Take the data below and filter it for lines containing the word "label"; show each line found.

*** Data records Section Begins ***

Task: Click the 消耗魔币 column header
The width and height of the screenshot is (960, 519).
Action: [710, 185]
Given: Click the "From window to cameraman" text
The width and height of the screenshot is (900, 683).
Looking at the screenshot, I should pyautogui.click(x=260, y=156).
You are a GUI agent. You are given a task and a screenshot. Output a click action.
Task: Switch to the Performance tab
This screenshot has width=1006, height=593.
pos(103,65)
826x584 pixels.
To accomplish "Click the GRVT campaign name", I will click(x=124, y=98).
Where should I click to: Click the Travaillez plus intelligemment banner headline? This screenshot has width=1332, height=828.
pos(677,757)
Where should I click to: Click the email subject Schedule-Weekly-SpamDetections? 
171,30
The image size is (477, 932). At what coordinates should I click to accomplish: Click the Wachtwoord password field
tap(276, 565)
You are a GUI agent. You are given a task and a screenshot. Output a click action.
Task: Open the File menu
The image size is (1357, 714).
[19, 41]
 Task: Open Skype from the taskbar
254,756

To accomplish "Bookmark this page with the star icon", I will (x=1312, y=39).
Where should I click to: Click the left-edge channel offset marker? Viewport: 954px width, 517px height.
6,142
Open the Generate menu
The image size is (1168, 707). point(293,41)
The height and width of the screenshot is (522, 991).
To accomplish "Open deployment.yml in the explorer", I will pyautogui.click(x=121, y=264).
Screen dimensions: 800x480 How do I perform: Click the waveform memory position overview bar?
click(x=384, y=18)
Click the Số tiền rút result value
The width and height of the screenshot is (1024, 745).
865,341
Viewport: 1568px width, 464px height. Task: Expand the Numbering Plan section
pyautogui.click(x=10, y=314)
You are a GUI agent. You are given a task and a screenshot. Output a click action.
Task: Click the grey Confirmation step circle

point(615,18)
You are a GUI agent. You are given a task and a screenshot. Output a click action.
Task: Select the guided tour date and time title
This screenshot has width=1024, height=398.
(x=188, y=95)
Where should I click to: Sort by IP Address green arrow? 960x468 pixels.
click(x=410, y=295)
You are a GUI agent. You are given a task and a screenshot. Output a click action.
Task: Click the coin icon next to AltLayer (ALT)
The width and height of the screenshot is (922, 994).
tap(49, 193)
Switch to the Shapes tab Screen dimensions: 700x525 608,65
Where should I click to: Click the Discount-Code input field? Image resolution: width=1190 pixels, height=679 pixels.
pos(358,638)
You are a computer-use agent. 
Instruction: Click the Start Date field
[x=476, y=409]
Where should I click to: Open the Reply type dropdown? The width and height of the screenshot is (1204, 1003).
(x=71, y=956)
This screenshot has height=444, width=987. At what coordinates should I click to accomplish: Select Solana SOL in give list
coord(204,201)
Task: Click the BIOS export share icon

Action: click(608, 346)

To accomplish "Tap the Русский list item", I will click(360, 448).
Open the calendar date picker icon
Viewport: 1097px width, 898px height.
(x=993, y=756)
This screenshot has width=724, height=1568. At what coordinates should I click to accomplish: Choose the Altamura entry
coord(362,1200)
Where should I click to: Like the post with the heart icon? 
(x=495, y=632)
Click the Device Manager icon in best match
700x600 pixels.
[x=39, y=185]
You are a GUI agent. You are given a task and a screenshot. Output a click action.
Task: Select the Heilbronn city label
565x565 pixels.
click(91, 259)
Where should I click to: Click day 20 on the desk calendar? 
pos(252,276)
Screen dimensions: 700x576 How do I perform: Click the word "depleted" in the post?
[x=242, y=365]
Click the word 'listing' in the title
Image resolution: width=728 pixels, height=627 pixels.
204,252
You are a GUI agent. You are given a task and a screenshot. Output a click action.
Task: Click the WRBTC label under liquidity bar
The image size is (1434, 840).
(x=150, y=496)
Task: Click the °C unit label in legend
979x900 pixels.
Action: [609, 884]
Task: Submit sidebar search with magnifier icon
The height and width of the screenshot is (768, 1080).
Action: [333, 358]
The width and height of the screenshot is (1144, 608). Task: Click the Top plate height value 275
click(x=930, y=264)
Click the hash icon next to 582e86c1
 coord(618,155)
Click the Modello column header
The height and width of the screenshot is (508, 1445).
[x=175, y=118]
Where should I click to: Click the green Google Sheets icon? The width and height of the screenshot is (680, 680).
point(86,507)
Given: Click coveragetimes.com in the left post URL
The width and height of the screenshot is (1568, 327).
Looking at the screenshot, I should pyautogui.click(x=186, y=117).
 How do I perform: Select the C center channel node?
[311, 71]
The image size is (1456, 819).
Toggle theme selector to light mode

*** Data records Section Ends ***

**Exercise result**
Task: Select the Heilbronn city label
Task: Click the WRBTC label under liquidity bar
Task: Click the °C unit label in legend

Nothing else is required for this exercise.